記者日誌編! パラ陸上世界選手権

1924年5月、現在の4分の1にも及ばない44の国と地域が参加して行われた第8回の夏季オリンピックパリ大会。そこから100年の時を経て、再び五輪の旗が、そして初めて3色の曲線「スリーアギトス」を配したパラリンピックの旗が来年パリに掲げられます。オリンピックの開幕は来年7月26日、パラリンピックの開幕は、約1か月後の8月28日です。記念すべき大会を1年後に控えた今月、来年の本番を見据えてパラ陸上の世界選手権が開催されています。現地の最新情報や気になる選手の競技結果を、現地取材班が随時更新の日誌形式でお伝えしていきます。(※2023年7月18日スポーツオンライン掲載)


大会最終日 日本のメダルは計11個


報告:沼田悠里記者

10日間にわたる大会も最終日を迎えました。来年のパリパラリンピックに向けて、フランスでは初めてパラスポーツの大会のチケットが有料となった今大会。

期間中12万5000人の観客がスタジアムには集まり、各国の選手たちに大声援を送っている姿を見て、来年のパリ大会も楽しみに感じました。

日本勢は、男子走り幅跳び視覚障害のクラスで福永凌太選手が銀メダルを獲得しました。400メートルに続いて、今大会2つめのメダル獲得です。

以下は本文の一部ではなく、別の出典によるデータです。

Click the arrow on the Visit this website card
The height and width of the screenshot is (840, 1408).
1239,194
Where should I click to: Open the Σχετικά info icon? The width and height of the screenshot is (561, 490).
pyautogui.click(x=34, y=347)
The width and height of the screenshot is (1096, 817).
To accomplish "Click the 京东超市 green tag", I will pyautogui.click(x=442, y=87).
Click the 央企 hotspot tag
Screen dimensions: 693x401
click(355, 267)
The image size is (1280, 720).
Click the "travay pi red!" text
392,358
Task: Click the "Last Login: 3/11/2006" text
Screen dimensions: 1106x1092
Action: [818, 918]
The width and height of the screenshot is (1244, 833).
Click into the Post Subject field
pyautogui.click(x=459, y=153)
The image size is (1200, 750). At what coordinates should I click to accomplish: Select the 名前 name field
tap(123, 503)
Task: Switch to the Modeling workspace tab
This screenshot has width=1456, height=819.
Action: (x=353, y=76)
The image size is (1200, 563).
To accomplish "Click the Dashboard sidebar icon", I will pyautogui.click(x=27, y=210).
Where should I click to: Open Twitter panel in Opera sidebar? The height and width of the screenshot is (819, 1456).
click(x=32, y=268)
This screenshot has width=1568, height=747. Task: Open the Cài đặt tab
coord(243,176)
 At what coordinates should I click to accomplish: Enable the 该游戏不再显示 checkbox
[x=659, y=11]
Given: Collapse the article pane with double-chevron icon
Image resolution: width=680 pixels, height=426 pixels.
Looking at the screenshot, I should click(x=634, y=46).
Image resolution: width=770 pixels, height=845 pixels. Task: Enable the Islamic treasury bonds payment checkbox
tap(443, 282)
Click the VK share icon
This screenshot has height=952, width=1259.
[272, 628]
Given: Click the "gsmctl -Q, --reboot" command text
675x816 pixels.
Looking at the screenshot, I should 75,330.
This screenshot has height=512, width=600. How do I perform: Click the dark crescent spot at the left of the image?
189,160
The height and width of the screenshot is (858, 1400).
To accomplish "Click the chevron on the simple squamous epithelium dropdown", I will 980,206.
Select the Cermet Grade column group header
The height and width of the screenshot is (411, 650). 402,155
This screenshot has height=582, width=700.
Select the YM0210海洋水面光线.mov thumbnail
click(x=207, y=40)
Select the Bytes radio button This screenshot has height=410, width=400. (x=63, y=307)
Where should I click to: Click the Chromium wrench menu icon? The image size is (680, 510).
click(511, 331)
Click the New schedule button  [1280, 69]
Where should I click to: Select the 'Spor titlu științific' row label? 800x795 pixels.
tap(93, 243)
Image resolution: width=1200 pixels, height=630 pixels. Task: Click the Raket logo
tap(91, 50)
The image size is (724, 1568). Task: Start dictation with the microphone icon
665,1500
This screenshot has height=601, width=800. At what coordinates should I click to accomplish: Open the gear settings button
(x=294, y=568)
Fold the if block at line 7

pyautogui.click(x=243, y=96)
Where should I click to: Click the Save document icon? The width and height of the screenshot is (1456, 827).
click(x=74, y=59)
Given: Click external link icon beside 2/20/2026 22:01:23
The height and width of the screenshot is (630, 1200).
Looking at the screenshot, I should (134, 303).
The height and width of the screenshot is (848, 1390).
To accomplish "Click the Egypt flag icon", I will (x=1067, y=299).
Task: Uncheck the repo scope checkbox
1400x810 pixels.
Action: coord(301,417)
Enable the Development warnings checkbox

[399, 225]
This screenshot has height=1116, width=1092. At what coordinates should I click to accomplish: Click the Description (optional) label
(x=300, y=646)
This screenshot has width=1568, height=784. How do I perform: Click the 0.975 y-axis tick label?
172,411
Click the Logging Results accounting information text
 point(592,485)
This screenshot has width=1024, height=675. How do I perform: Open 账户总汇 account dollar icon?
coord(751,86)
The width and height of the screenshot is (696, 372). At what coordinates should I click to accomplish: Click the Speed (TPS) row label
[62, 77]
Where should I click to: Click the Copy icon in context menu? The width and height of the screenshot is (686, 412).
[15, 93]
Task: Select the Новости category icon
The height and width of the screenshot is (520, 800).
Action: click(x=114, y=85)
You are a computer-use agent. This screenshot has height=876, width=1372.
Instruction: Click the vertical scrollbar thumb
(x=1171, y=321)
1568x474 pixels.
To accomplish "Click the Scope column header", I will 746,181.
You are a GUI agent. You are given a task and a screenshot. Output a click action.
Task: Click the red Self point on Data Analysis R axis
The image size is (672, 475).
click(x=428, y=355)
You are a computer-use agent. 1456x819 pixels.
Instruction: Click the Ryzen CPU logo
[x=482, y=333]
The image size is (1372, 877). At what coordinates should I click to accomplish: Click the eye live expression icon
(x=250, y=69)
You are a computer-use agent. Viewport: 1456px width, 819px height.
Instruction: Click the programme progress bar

福永選手は、パラ陸上に転向してわずか2年あまりの新星です。大学では、10種競技の選手として世界を目指しましたが、思うように記録が伸びず、目標を見失いかけたときに母親から勧められたのが、パラリンピックへの挑戦でした。挑戦してから「自分はできる」と言い聞かせて、日々トレーニングを積み重ねてきたといいます。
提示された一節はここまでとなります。